Vivian Connell, a teacher turned education lawyer, died this week after a long struggle with ALS, Lou Gehrig’s disease. I met Vivian just once, but it was an encounter I have not forgotten. She was one of 6 teachers on that a panel I moderated in North Carolina in February, 2014, on the subject of teachers leaving the profession. Before the session, I explained the ground rules: no opening remarks, all Q&A, and no off-topic speeches. Vivian immediately piped up. “I tend to get carried away,” she said, “because I feel passionately about what North Carolina and the Obama Administration are doing to public education.” If that happens, I said, I will interrupt, but I will be nice about it.
Well, as she warned me, she did get carried away a couple of times. As promised, I interrupted (nicely, I think). But if you listen to what she has to say about the increasing lack of trust of teachers, the Administration’s embrace of ‘Test and punish’ strategies, and the system’s over-reliance on test scores, you will begin to understand her strength of character, passion and commitment. She told the audience that she came to believe that her chosen profession was being denigrated by powerful forces bent on destroying public schools, and so she went to UNC Law, graduated with honors, and was admitted to the bar at age 49. She declined a clerkship opportunity in order to spend her energy advocating for public education.
I thought to myself how lucky public education was that Vivian took the leap. Yes, a school lost a terrific teacher, but the public interest was much better served by Vivian’s being an education lawyer.
(The audience clearly understood. The crowd of about 800-900 people gave Vivian and her five colleagues a standing ovation at the end of the panel. How often does a panel get a standing O? Maybe just that one time!)
Life is unfair. A month later, Vivian went to her doctor to find out why one leg was giving her trouble. She wrote about it on her blog: On March 12th, 2014, I learned that I have ALS, better known as Lou Gehrig’s disease, and that over the next 2-10 years – most likely 3-5 years – my motor neurons will gradually stop working and I will lose the use of my limbs, then become unable to breathe and swallow, and then cease to be. (That’s an excerpt; please read the entire post.)
Vivian never asked for sympathy, just that we do the right thing.
As my students have heard me say, regardless of what we each believe about our ability to “Change the World,” we all DO change it: we each make it a little better or a little worse. I have tried to live with a determination to be on the right side of history and, when I could muster the strength, the generous side of kindness. I certainly have won some and lost some – I am not the gentlest or most patient soul – but I hope I have made the world a bit better, and I have a very short bucket list. I wish you all the courage to aspire to your highest ideals and the blessing of facing the end of your days with as few regrets as I have.

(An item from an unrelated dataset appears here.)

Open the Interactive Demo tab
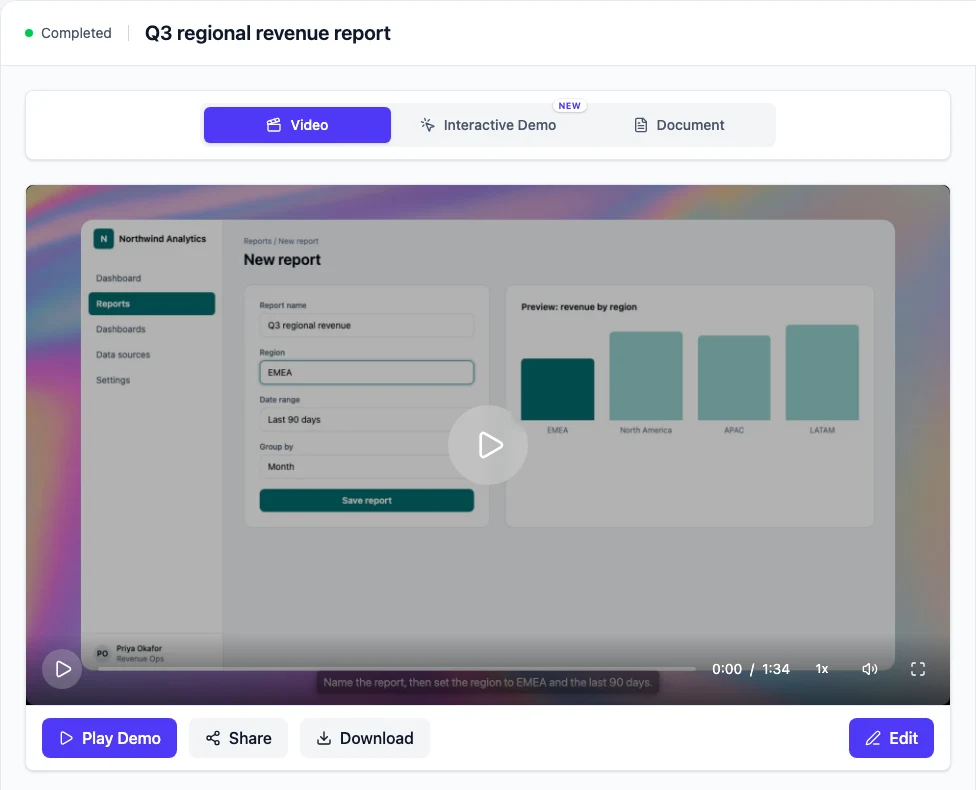 (488, 125)
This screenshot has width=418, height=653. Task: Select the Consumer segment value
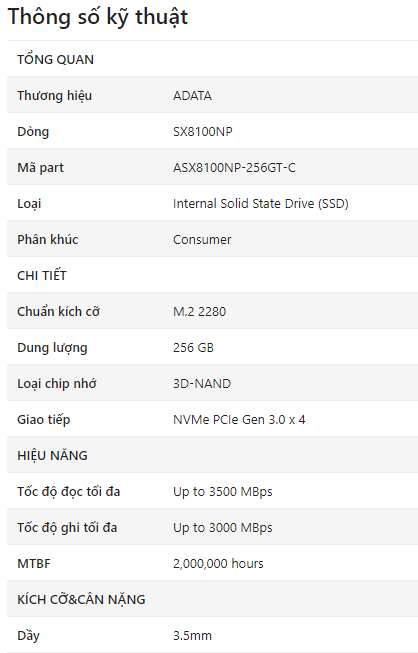[x=202, y=240]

And as she said elsewhere, “People have said that I’m inspirational, but it’s not me. It’s inspiring that we live in a democracy that invites our participation.”
Here is Vivian’s final post.
The indefatigable Diane Ravitch has paid tribute to Vivian a number of times and will, I know, continue to see that her good works are not forgotten.
My deepest sympathy to Vivian’s husband and children and to her many friends and colleagues.